The War with Mexico played a key role in the growth of the US. It officially started on 13 May 1846, when Congress overwhelmingly voted in favor of President Polk’s request to declare war on Mexico in a dispute over Texas.

Under the threat of war, the US had refrained from annexing Texas after the latter won independence from Mexico in 1836. But in 1844, President John Tyler restarted negotiations with the Republic of Texas, culminating with a Treaty of Annexation. The treaty was defeated by a wide margin in the Senate because it would upset the slave state/free state balance between North & South and risked war with Mexico, which had broken off relations with the US. But shortly before leaving office and with the support of President-elect Polk, Tyler managed to get the joint resolution passed on March 1, 1845. Texas was admitted to the union on December 29. While Mexico didn’t declare war, relations between the two nations remained tense over border disputes, and in July 1845, President Polk ordered troops into disputed lands that lay between the Neuces & Rio Grande rivers. In November, Polk sent the diplomat John Slidell to Mexico to seek boundary adjustments in return for the US government’s settlement of the claims of US citizens against Mexico and also to make an offer to purchase California & New Mexico. After the mission failed, the US army under Gen. Zachary Taylor advanced to the mouth of the Rio Grande, the river that the state of Texas claimed as its southern boundary.
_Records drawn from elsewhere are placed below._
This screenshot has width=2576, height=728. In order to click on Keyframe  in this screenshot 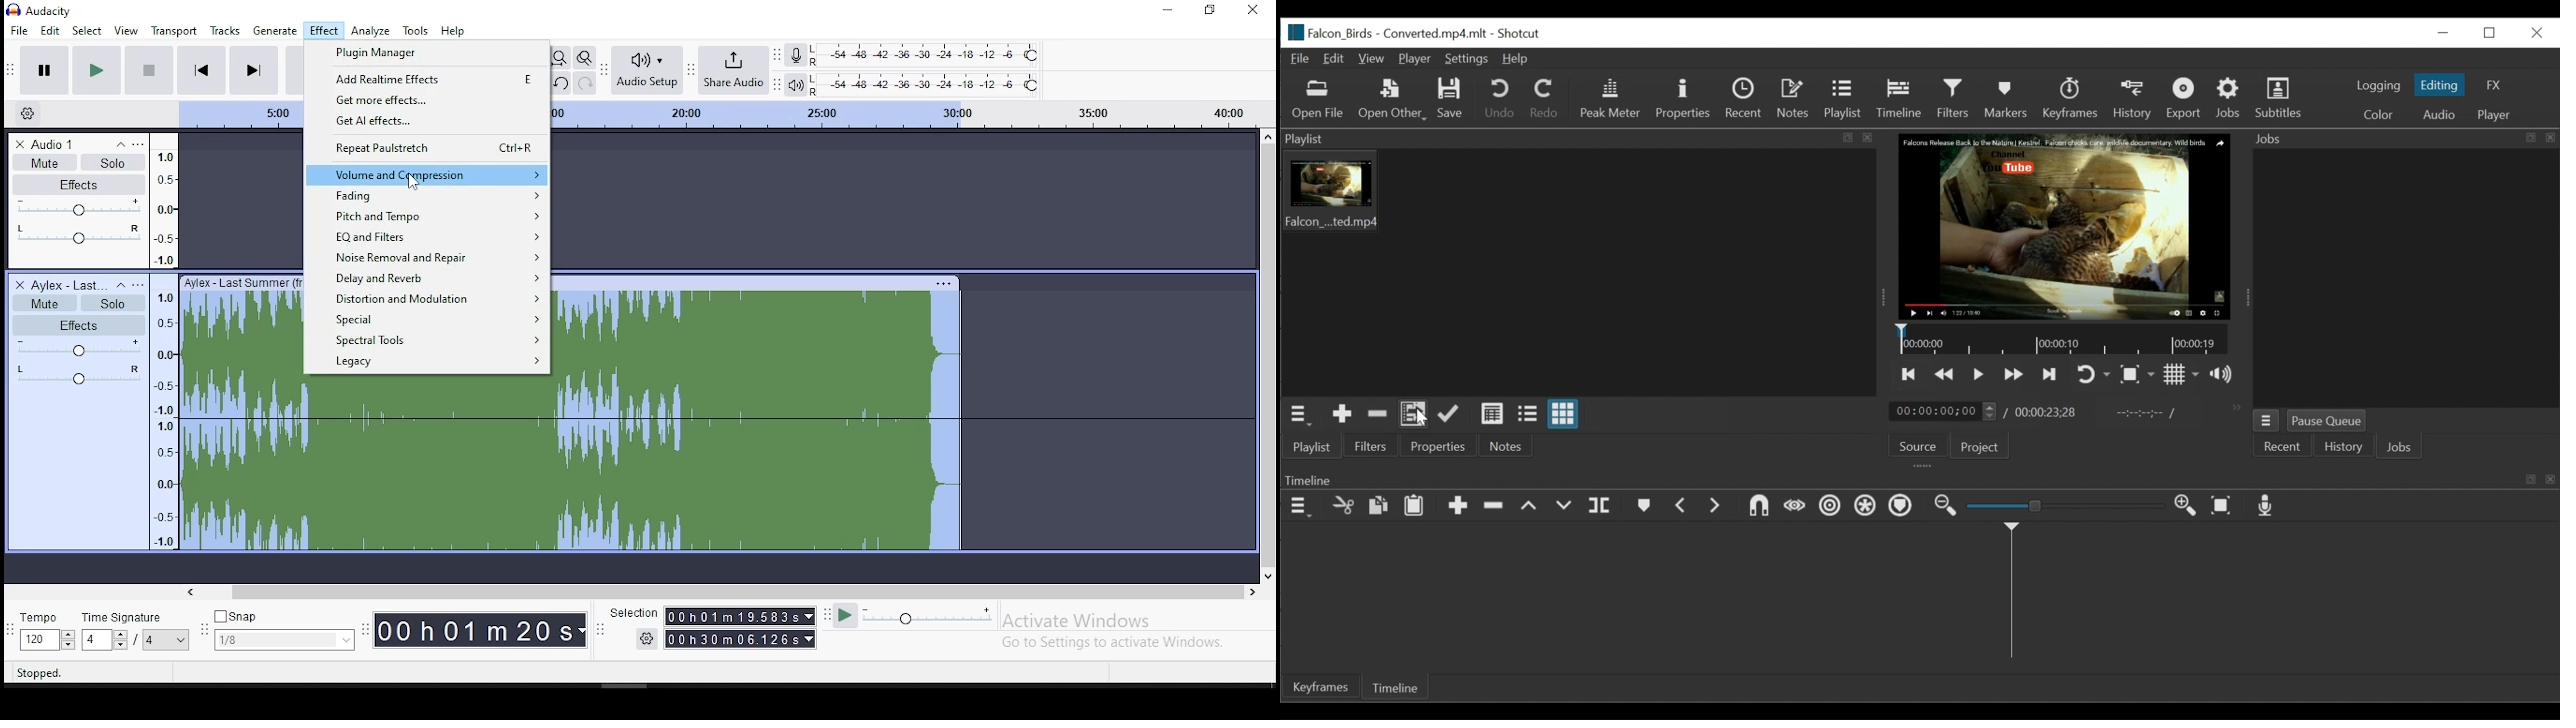, I will do `click(1320, 686)`.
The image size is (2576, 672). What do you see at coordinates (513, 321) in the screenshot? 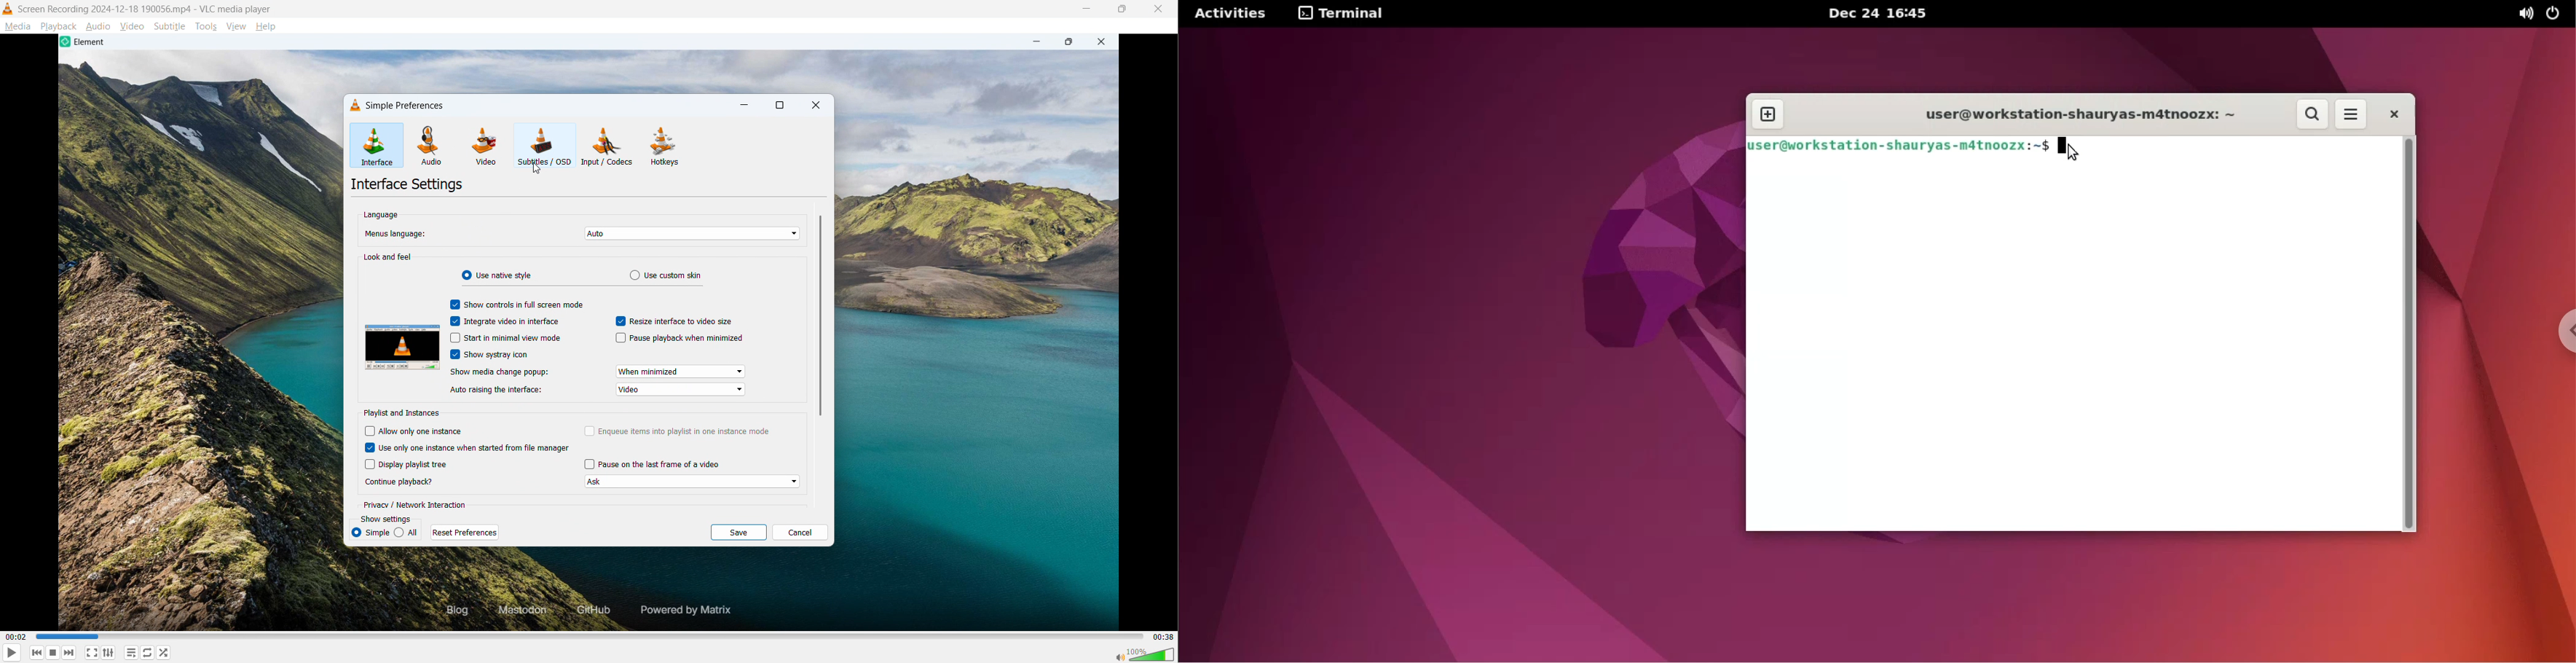
I see `Integrate video in interface ` at bounding box center [513, 321].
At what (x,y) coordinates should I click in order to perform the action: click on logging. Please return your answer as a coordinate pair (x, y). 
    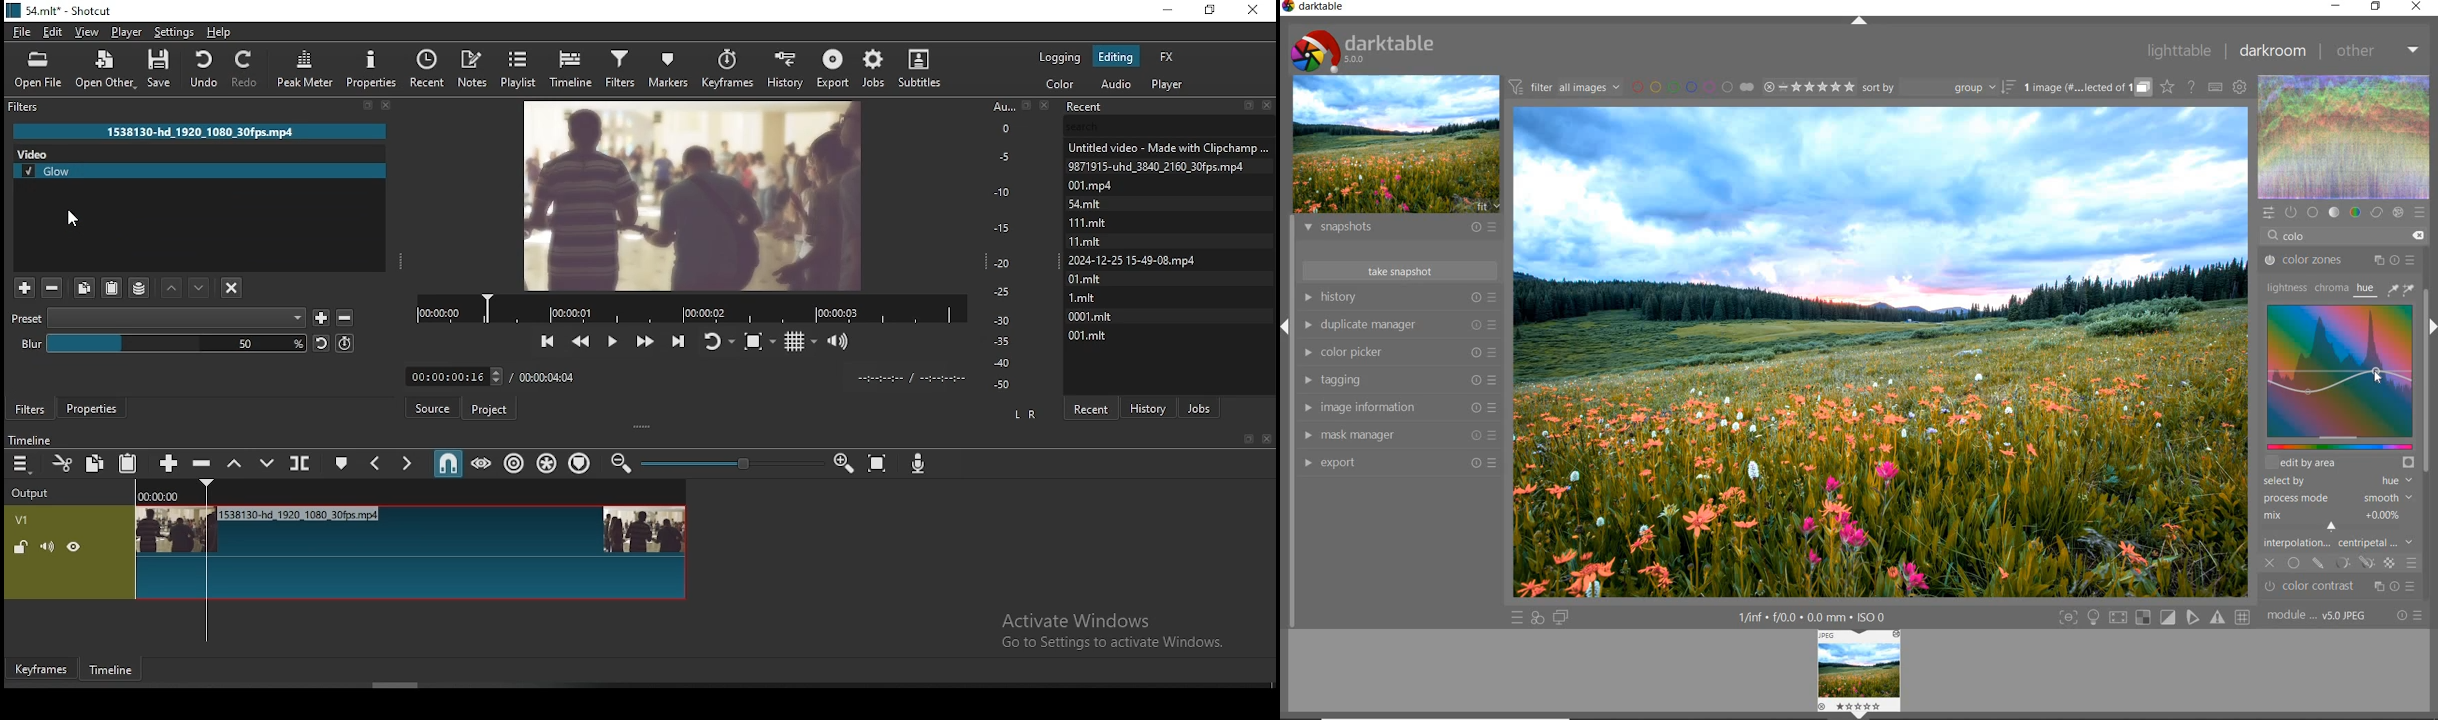
    Looking at the image, I should click on (1062, 55).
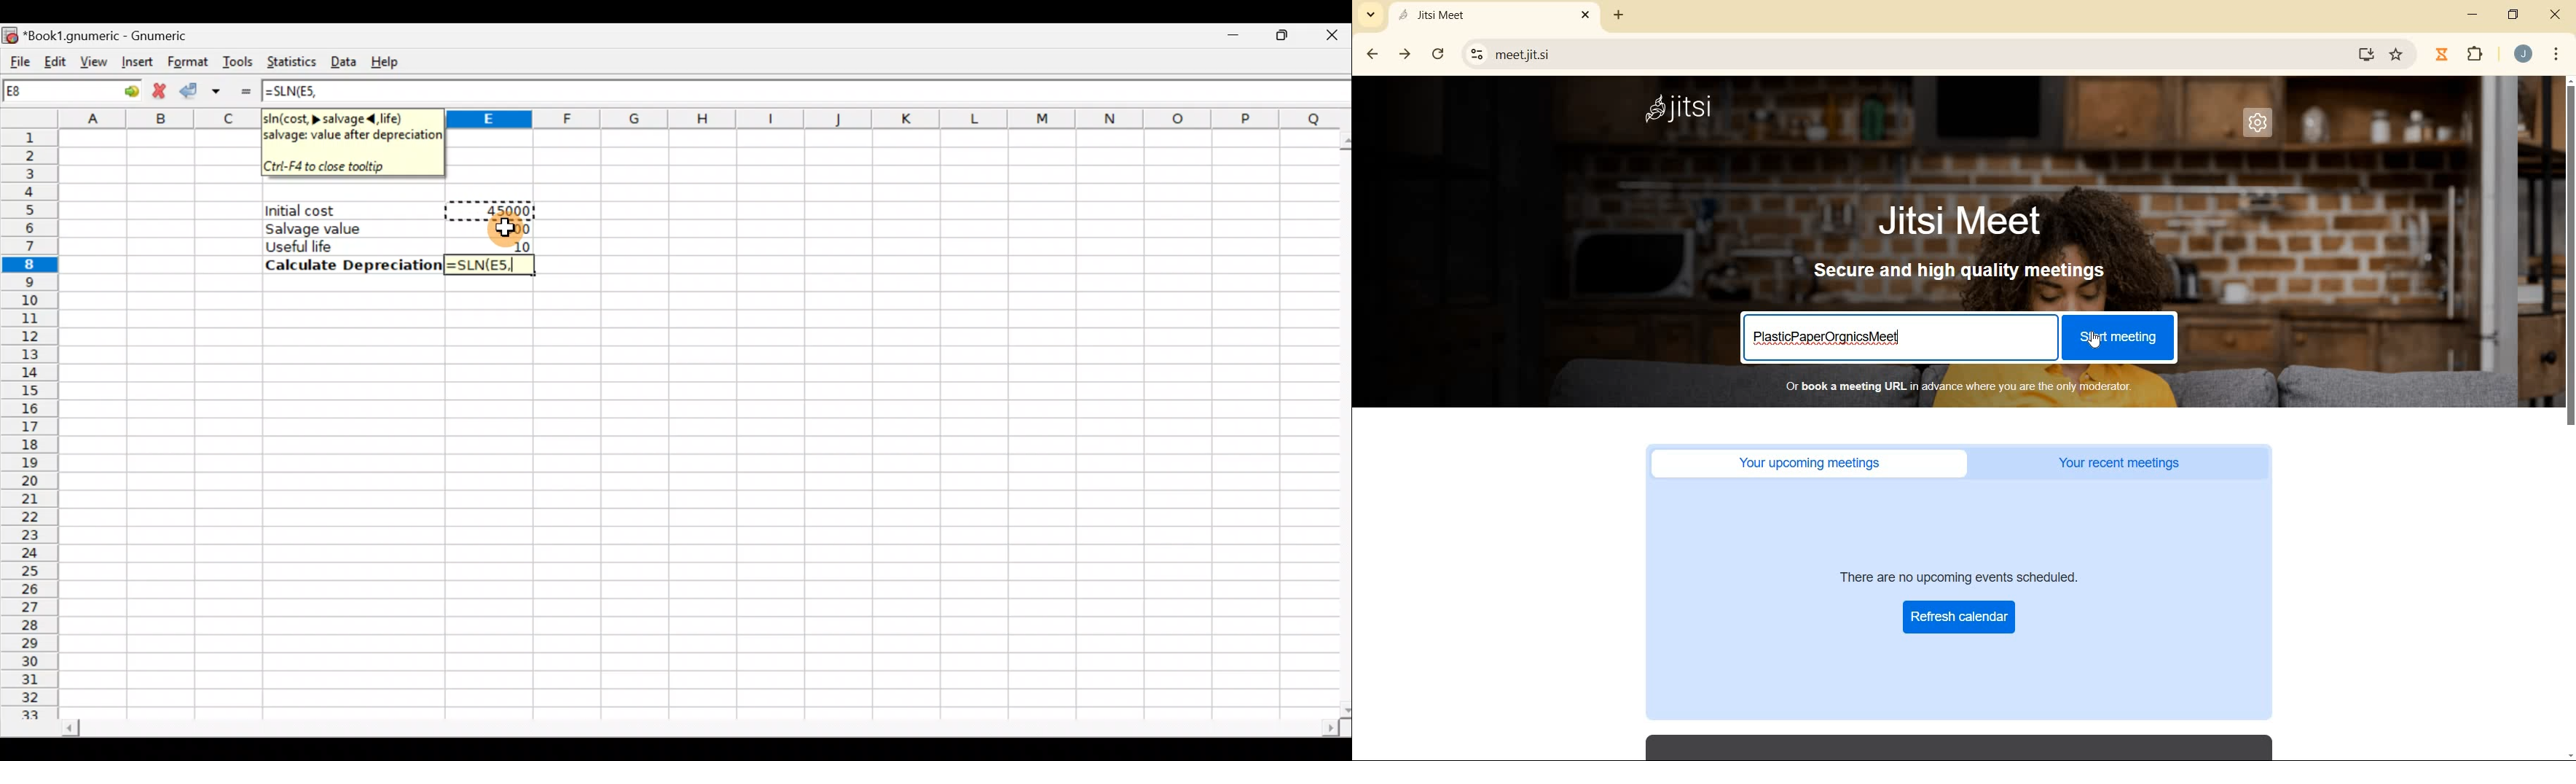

Mexico, claiming that the boundary was the Nueces River to the northeast of the Rio Grande, considered the advance of Taylor’s army an act of aggression and in April 1846 sent troops across the Rio Grande. Polk, in turn, declared the Mexican advance to be an invasion of US soil, and on 11 May, asked Congress to declare war, which it did two days later.

After nearly two years of fighting, peace was established by the Treaty of Guadalupe Hidalgo, signed on 2 February 1848. The Rio Grande was made the southern boundary of Texas, and California & New Mexico were ceded to the US. In return, the US paid Mexico the sum of $15 million and agreed to settle all claims of US citizens against Mexico.